At the Aspen Ideas Festival on Friday, Ford CEO Jim Farley announced that the company plans to launch a $30,000 all-electric vehicle that will be profitable in about two and a half years.

Farley provided limited additional details about the vehicle, which is being developed by a specialized team within Ford. He said its main competitors will be Chinese automakers such as BYD and a planned entry-level electric car from Tesla, the leading U.S. electric vehicle maker.

Farley said Ford is focusing on smaller electric vehicles rather than larger, all-electric trucks and SUVs, which have historically been the company’s main profit drivers. He said larger vehicles “will never be profitable.”

“To get a profitable electric vehicle, automakers have to make a significant shift. The first thing we have to do is put all our capital into smaller, more affordable EVs,” Farley said in an interview with CNBC’s Julia Boorstin. “These big, huge EVs are never going to be profitable. The battery alone costs $50,000… Batteries are never going to be affordable.”

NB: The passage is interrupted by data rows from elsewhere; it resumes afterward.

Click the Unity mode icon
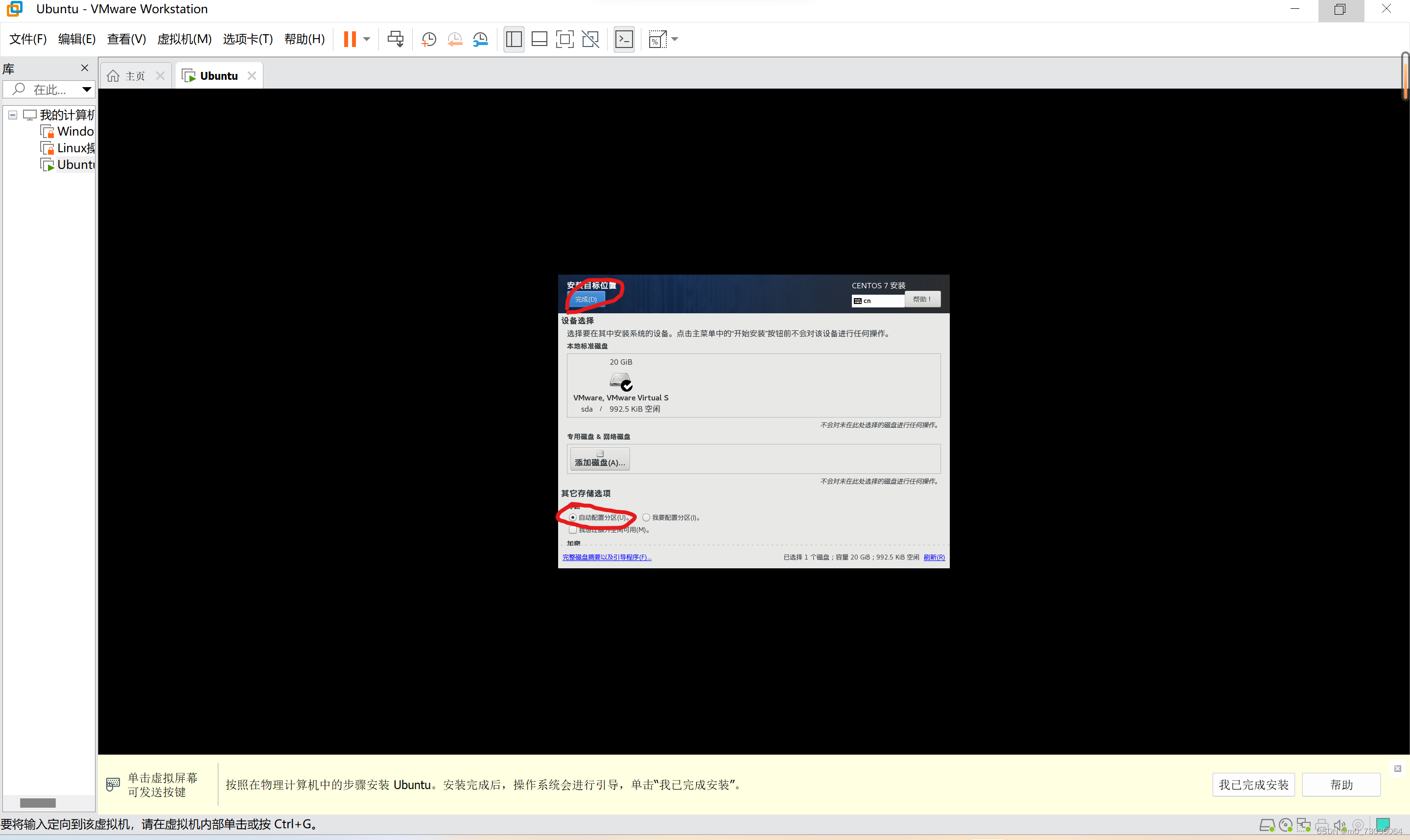Viewport: 1410px width, 840px height. click(x=590, y=39)
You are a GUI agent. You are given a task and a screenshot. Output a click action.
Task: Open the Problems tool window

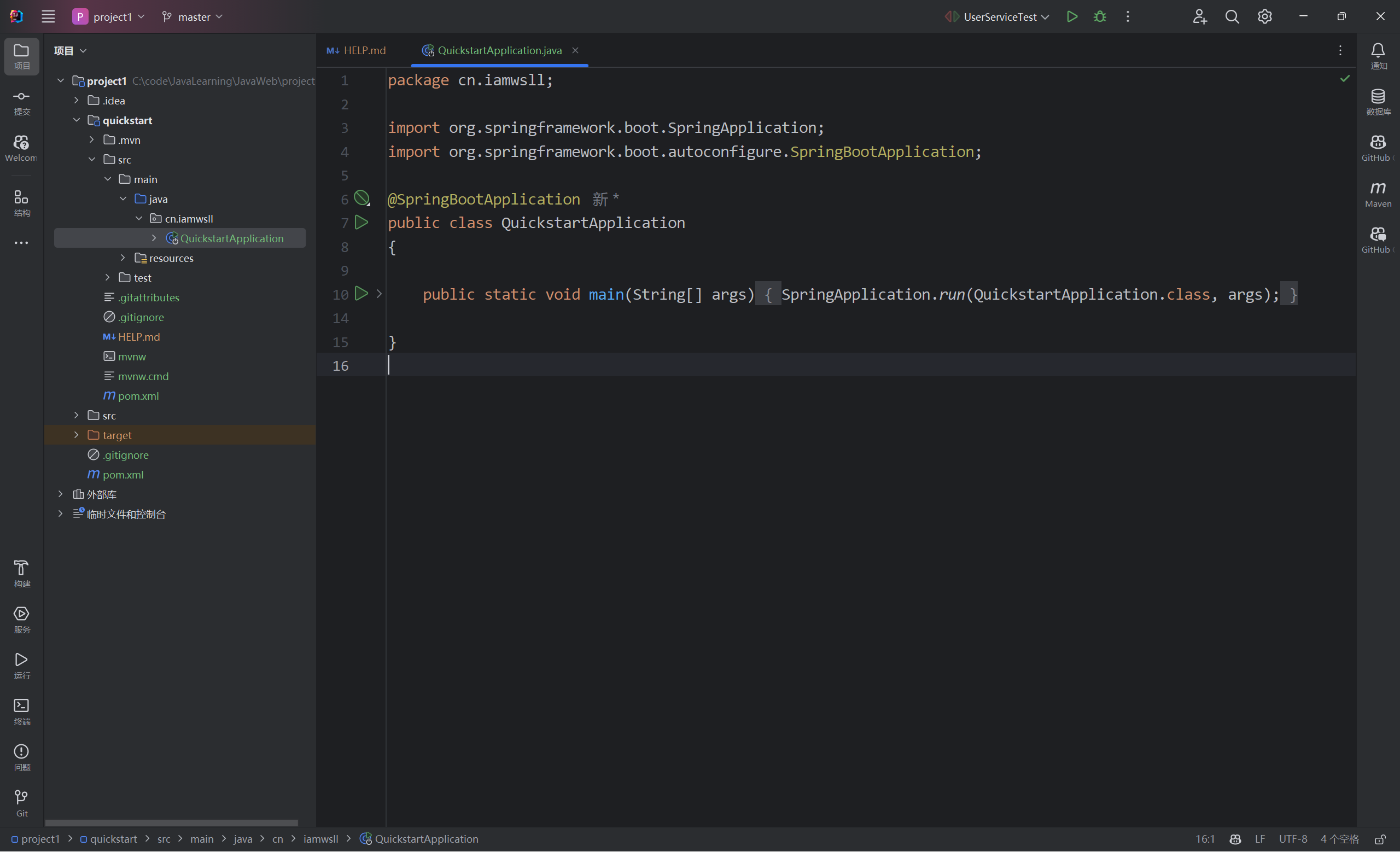pos(21,757)
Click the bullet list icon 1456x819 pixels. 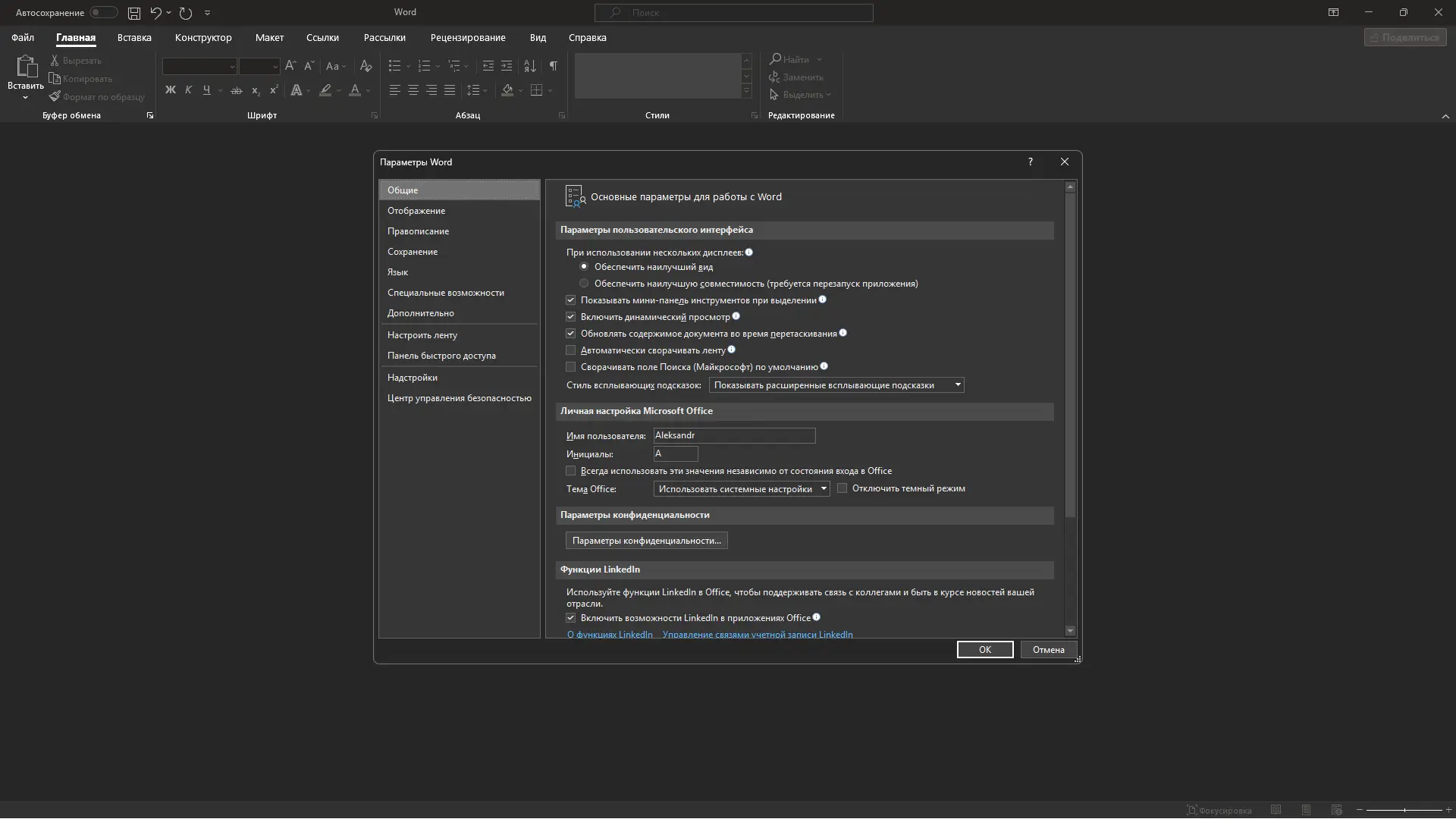point(394,66)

A Ford spokesperson later clarified that Farley was referring to large vehicles like the company’s Super Duty models or vehicles that require massive battery packs to achieve significant 500-mile ranges. He was not referring to Ford’s current all-electric F-150 Lightning pickup or any next-generation EVs.

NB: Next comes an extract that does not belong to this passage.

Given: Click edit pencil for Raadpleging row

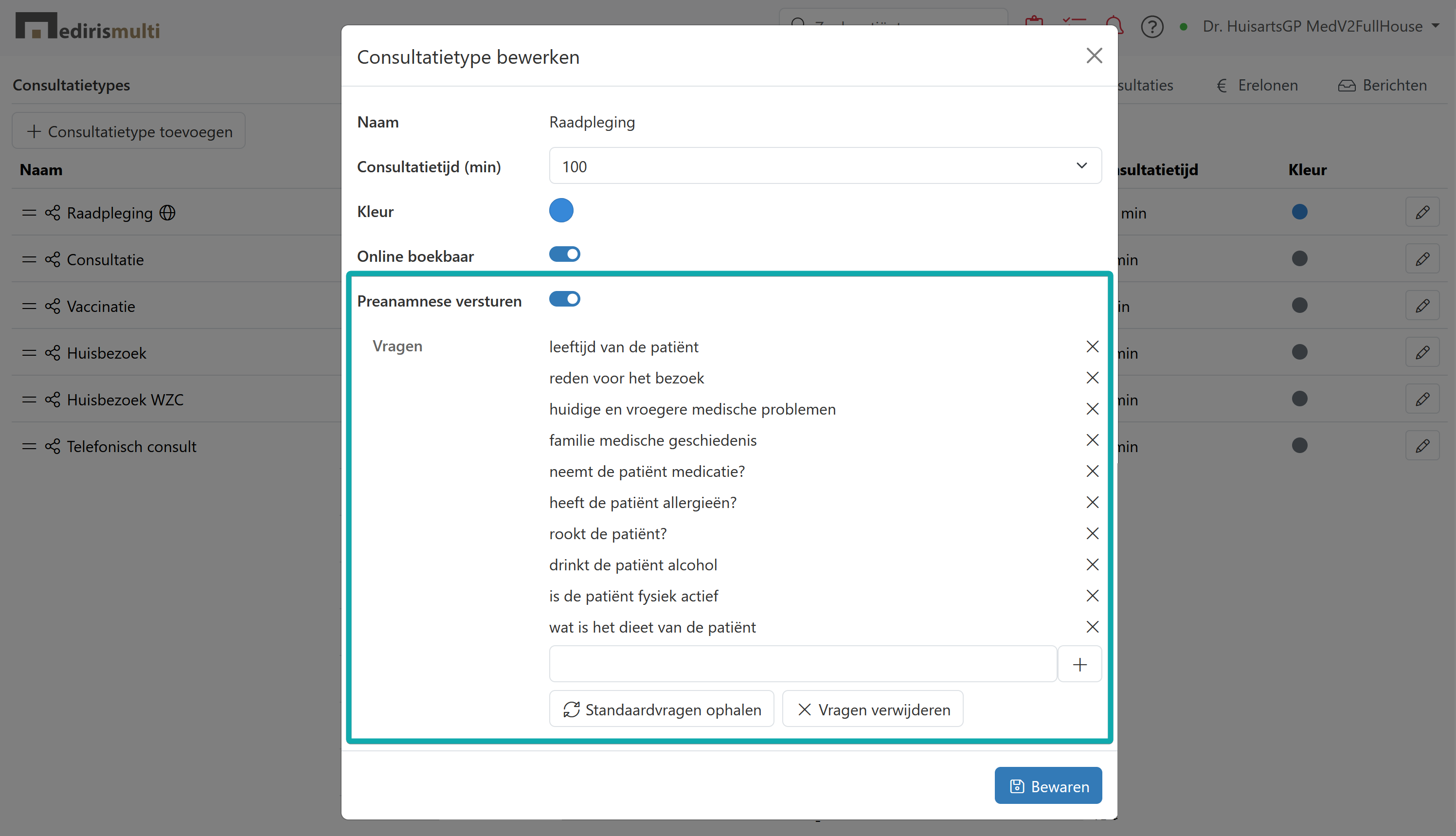Looking at the screenshot, I should 1422,213.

Earlier this year, Ford announced it would delay production of a large, three-row SUV at a plant in Canada to 2027, from its initial plan of 2025. It also pushed back its next-generation pickup truck, codenamed “T3,” from late 2025 to 2026.

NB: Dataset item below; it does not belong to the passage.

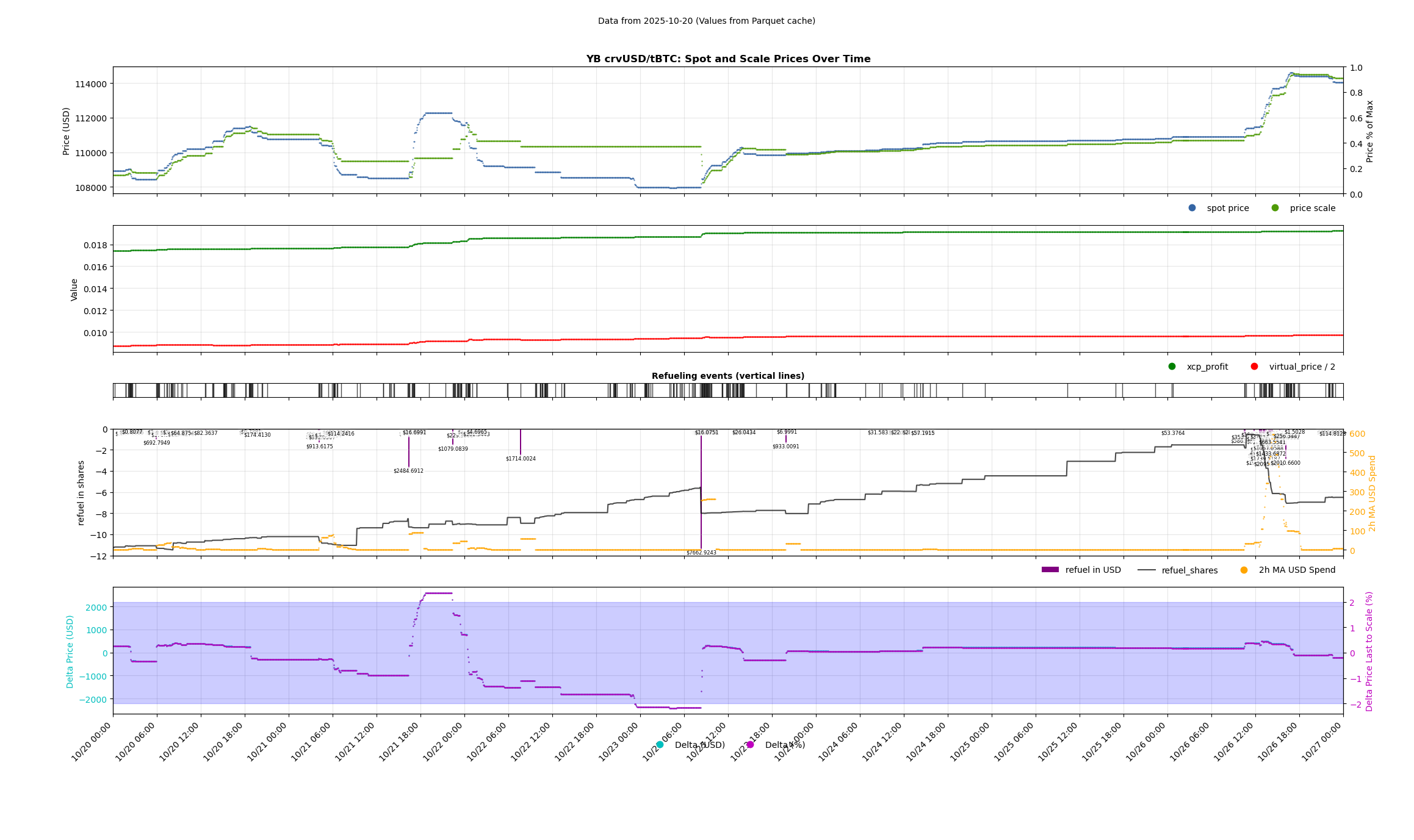Select the $2484.6912 refuel annotation
Screen dimensions: 1414x840
coord(408,471)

Farley reiterated on Friday that Ford’s next-generation vehicles will be profitable.

He also said that Americans need to “fall in love again” with small cars instead of big ones, a surprising statement given that most of Ford’s profits come from trucks and that American automakers have always had a hard time making money with smaller models.

“We need to start loving smaller vehicles again. It’s very important for our society and for the adoption of electric vehicles,” Farley said Friday. “We love these monster vehicles, and I love them, but there’s a big problem with the weight.”

Ford’s EV unit lost $1.32 billion in the first quarter of this year on 10,000 vehicles sold wholesale. While the unit also includes EV-related businesses like software, those losses equate to a loss of $132,000 per vehicle sold by the unit.

Farley stressed the importance of Ford producing profitable electric vehicles over the next five years as Chinese automakers continue to expand globally.

“If we can’t make money on electric vehicles, we have competitors that have the largest market in the world, that already dominate globally, and that are already setting up their supply chain all over the world,” he said. “And if we don’t make profitable electric vehicles in the next five years, what’s the future? We’re going to be limited to North America.”